_GOAL_:
Arrange every line of the records below as a Markdown table with the columns Row and Line, numbering each line and leaving out blank lines.

_RECORDS PROVIDED_:
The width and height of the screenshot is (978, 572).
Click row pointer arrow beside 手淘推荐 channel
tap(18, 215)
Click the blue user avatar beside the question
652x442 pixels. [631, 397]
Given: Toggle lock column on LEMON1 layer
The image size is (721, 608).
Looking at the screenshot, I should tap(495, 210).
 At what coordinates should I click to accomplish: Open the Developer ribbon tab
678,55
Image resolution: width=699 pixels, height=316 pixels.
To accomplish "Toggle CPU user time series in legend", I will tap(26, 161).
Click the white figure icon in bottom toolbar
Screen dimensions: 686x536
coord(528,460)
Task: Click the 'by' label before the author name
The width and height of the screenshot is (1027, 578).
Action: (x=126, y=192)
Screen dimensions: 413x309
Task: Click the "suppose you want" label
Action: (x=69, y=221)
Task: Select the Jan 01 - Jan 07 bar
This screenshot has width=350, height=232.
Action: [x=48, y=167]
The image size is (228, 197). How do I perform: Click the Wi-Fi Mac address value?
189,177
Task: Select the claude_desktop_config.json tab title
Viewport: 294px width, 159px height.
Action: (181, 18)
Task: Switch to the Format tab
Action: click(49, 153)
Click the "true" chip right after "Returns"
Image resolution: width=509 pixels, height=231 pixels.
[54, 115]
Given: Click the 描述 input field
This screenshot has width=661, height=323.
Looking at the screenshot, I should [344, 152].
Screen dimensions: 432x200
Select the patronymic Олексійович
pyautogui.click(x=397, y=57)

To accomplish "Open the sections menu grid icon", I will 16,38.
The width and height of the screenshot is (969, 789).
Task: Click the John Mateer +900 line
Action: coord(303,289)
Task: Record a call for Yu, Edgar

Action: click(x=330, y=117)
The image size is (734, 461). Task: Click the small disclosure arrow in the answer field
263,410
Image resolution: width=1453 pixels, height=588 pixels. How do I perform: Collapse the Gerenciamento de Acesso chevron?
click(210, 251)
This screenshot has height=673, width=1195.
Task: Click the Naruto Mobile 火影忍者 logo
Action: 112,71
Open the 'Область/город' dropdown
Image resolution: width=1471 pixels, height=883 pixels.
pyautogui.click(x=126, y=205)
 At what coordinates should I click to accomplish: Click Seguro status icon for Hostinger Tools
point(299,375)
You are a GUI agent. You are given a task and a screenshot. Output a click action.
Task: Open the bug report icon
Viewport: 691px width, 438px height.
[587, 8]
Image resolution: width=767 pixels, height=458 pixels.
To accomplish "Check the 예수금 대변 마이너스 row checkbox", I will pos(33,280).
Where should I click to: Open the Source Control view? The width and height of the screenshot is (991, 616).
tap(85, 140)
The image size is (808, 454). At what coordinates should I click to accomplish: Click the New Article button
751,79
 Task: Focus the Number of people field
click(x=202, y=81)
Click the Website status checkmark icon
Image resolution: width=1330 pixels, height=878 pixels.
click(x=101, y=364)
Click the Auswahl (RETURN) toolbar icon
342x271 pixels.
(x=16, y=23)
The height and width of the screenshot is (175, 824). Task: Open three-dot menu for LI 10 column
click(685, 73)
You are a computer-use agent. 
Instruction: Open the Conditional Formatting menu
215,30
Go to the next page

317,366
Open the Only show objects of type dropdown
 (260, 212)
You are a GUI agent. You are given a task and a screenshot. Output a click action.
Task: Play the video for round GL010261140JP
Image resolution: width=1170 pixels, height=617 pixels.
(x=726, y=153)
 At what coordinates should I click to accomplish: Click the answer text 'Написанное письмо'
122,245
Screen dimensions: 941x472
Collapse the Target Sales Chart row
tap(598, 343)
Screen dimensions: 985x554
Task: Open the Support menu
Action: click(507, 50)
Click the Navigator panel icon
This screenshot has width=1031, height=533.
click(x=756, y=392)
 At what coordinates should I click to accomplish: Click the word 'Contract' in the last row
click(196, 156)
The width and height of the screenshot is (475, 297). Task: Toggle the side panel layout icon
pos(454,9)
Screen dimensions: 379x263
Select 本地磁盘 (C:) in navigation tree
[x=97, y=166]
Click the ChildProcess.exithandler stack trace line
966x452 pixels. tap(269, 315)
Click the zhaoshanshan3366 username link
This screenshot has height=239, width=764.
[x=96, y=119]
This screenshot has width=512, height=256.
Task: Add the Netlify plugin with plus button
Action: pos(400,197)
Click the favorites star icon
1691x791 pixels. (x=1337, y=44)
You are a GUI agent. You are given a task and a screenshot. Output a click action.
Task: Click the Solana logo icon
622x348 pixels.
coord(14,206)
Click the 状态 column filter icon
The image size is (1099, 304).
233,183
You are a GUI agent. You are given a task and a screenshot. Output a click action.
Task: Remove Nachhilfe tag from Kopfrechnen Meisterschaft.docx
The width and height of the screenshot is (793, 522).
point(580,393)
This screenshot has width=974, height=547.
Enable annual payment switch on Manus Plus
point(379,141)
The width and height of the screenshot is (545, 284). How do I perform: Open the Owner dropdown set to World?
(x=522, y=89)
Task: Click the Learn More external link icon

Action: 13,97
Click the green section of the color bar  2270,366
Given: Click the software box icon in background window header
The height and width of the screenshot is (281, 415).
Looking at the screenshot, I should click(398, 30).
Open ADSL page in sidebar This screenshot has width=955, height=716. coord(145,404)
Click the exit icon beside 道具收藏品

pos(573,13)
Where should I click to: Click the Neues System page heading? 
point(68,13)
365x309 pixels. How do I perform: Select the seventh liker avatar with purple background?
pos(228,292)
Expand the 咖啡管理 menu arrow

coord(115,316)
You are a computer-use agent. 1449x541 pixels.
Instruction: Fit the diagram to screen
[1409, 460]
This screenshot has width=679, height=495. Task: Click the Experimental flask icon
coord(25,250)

_FULL OUTPUT_:
| Row | Line |
|---|---|
| 1 | The width and height of the screenshot is (978, 572). |
| 2 | Click row pointer arrow beside 手淘推荐 channel |
| 3 | tap(18, 215) |
| 4 | Click the blue user avatar beside the question |
| 5 | 652x442 pixels. [631, 397] |
| 6 | Given: Toggle lock column on LEMON1 layer |
| 7 | The image size is (721, 608). |
| 8 | Looking at the screenshot, I should tap(495, 210). |
| 9 |  At what coordinates should I click to accomplish: Open the Developer ribbon tab |
| 10 | 678,55 |
| 11 | Image resolution: width=699 pixels, height=316 pixels. |
| 12 | To accomplish "Toggle CPU user time series in legend", I will tap(26, 161). |
| 13 | Click the white figure icon in bottom toolbar |
| 14 | Screen dimensions: 686x536 |
| 15 | coord(528,460) |
| 16 | Task: Click the 'by' label before the author name |
| 17 | The width and height of the screenshot is (1027, 578). |
| 18 | Action: (x=126, y=192) |
| 19 | Screen dimensions: 413x309 |
| 20 | Task: Click the "suppose you want" label |
| 21 | Action: (x=69, y=221) |
| 22 | Task: Select the Jan 01 - Jan 07 bar |
| 23 | This screenshot has width=350, height=232. |
| 24 | Action: [x=48, y=167] |
| 25 | The image size is (228, 197). How do I perform: Click the Wi-Fi Mac address value? |
| 26 | 189,177 |
| 27 | Task: Select the claude_desktop_config.json tab title |
| 28 | Viewport: 294px width, 159px height. |
| 29 | Action: (181, 18) |
| 30 | Task: Switch to the Format tab |
| 31 | Action: click(49, 153) |
| 32 | Click the "true" chip right after "Returns" |
| 33 | Image resolution: width=509 pixels, height=231 pixels. |
| 34 | [54, 115] |
| 35 | Given: Click the 描述 input field |
| 36 | This screenshot has width=661, height=323. |
| 37 | Looking at the screenshot, I should [344, 152]. |
| 38 | Screen dimensions: 432x200 |
| 39 | Select the patronymic Олексійович |
| 40 | pyautogui.click(x=397, y=57) |
| 41 | To accomplish "Open the sections menu grid icon", I will 16,38. |
| 42 | The width and height of the screenshot is (969, 789). |
| 43 | Task: Click the John Mateer +900 line |
| 44 | Action: coord(303,289) |
| 45 | Task: Record a call for Yu, Edgar |
| 46 | Action: click(x=330, y=117) |
| 47 | The image size is (734, 461). Task: Click the small disclosure arrow in the answer field |
| 48 | 263,410 |
| 49 | Image resolution: width=1453 pixels, height=588 pixels. How do I perform: Collapse the Gerenciamento de Acesso chevron? |
| 50 | click(210, 251) |
| 51 | This screenshot has height=673, width=1195. |
| 52 | Task: Click the Naruto Mobile 火影忍者 logo |
| 53 | Action: 112,71 |
| 54 | Open the 'Область/город' dropdown |
| 55 | Image resolution: width=1471 pixels, height=883 pixels. |
| 56 | pyautogui.click(x=126, y=205) |
| 57 |  At what coordinates should I click to accomplish: Click Seguro status icon for Hostinger Tools |
| 58 | point(299,375) |
| 59 | You are a GUI agent. You are given a task and a screenshot. Output a click action. |
| 60 | Task: Open the bug report icon |
| 61 | Viewport: 691px width, 438px height. |
| 62 | [587, 8] |
| 63 | Image resolution: width=767 pixels, height=458 pixels. |
| 64 | To accomplish "Check the 예수금 대변 마이너스 row checkbox", I will pos(33,280). |
| 65 | Where should I click to: Open the Source Control view? The width and height of the screenshot is (991, 616). |
| 66 | tap(85, 140) |
| 67 | The image size is (808, 454). At what coordinates should I click to accomplish: Click the New Article button |
| 68 | 751,79 |
| 69 |  Task: Focus the Number of people field |
| 70 | click(x=202, y=81) |
| 71 | Click the Website status checkmark icon |
| 72 | Image resolution: width=1330 pixels, height=878 pixels. |
| 73 | click(x=101, y=364) |
| 74 | Click the Auswahl (RETURN) toolbar icon |
| 75 | 342x271 pixels. |
| 76 | (x=16, y=23) |
| 77 | The height and width of the screenshot is (175, 824). Task: Open three-dot menu for LI 10 column |
| 78 | click(685, 73) |
| 79 | You are a computer-use agent.  |
| 80 | Instruction: Open the Conditional Formatting menu |
| 81 | 215,30 |
| 82 | Go to the next page |
| 83 | 317,366 |
| 84 | Open the Only show objects of type dropdown |
| 85 |  (260, 212) |
| 86 | You are a GUI agent. You are given a task and a screenshot. Output a click action. |
| 87 | Task: Play the video for round GL010261140JP |
| 88 | Image resolution: width=1170 pixels, height=617 pixels. |
| 89 | (x=726, y=153) |
| 90 |  At what coordinates should I click to accomplish: Click the answer text 'Написанное письмо' |
| 91 | 122,245 |
| 92 | Screen dimensions: 941x472 |
| 93 | Collapse the Target Sales Chart row |
| 94 | tap(598, 343) |
| 95 | Screen dimensions: 985x554 |
| 96 | Task: Open the Support menu |
| 97 | Action: click(507, 50) |
| 98 | Click the Navigator panel icon |
| 99 | This screenshot has width=1031, height=533. |
| 100 | click(x=756, y=392) |
| 101 |  At what coordinates should I click to accomplish: Click the word 'Contract' in the last row |
| 102 | click(196, 156) |
| 103 | The width and height of the screenshot is (475, 297). Task: Toggle the side panel layout icon |
| 104 | pos(454,9) |
| 105 | Screen dimensions: 379x263 |
| 106 | Select 本地磁盘 (C:) in navigation tree |
| 107 | [x=97, y=166] |
| 108 | Click the ChildProcess.exithandler stack trace line |
| 109 | 966x452 pixels. tap(269, 315) |
| 110 | Click the zhaoshanshan3366 username link |
| 111 | This screenshot has height=239, width=764. |
| 112 | [x=96, y=119] |
| 113 | This screenshot has width=512, height=256. |
| 114 | Task: Add the Netlify plugin with plus button |
| 115 | Action: pos(400,197) |
| 116 | Click the favorites star icon |
| 117 | 1691x791 pixels. (x=1337, y=44) |
| 118 | You are a GUI agent. You are given a task and a screenshot. Output a click action. |
| 119 | Task: Click the Solana logo icon |
| 120 | 622x348 pixels. |
| 121 | coord(14,206) |
| 122 | Click the 状态 column filter icon |
| 123 | The image size is (1099, 304). |
| 124 | 233,183 |
| 125 | You are a GUI agent. You are given a task and a screenshot. Output a click action. |
| 126 | Task: Remove Nachhilfe tag from Kopfrechnen Meisterschaft.docx |
| 127 | The width and height of the screenshot is (793, 522). |
| 128 | point(580,393) |
| 129 | This screenshot has width=974, height=547. |
| 130 | Enable annual payment switch on Manus Plus |
| 131 | point(379,141) |
| 132 | The width and height of the screenshot is (545, 284). How do I perform: Open the Owner dropdown set to World? |
| 133 | (x=522, y=89) |
| 134 | Task: Click the Learn More external link icon |
| 135 | Action: 13,97 |
| 136 | Click the green section of the color bar  2270,366 |
| 137 | Given: Click the software box icon in background window header |
| 138 | The height and width of the screenshot is (281, 415). |
| 139 | Looking at the screenshot, I should click(398, 30). |
| 140 | Open ADSL page in sidebar This screenshot has width=955, height=716. coord(145,404) |
| 141 | Click the exit icon beside 道具收藏品 |
| 142 | pos(573,13) |
| 143 | Where should I click to: Click the Neues System page heading?  |
| 144 | point(68,13) |
| 145 | 365x309 pixels. How do I perform: Select the seventh liker avatar with purple background? |
| 146 | pos(228,292) |
| 147 | Expand the 咖啡管理 menu arrow |
| 148 | coord(115,316) |
| 149 | You are a computer-use agent. 1449x541 pixels. |
| 150 | Instruction: Fit the diagram to screen |
| 151 | [1409, 460] |
| 152 | This screenshot has width=679, height=495. Task: Click the Experimental flask icon |
| 153 | coord(25,250) |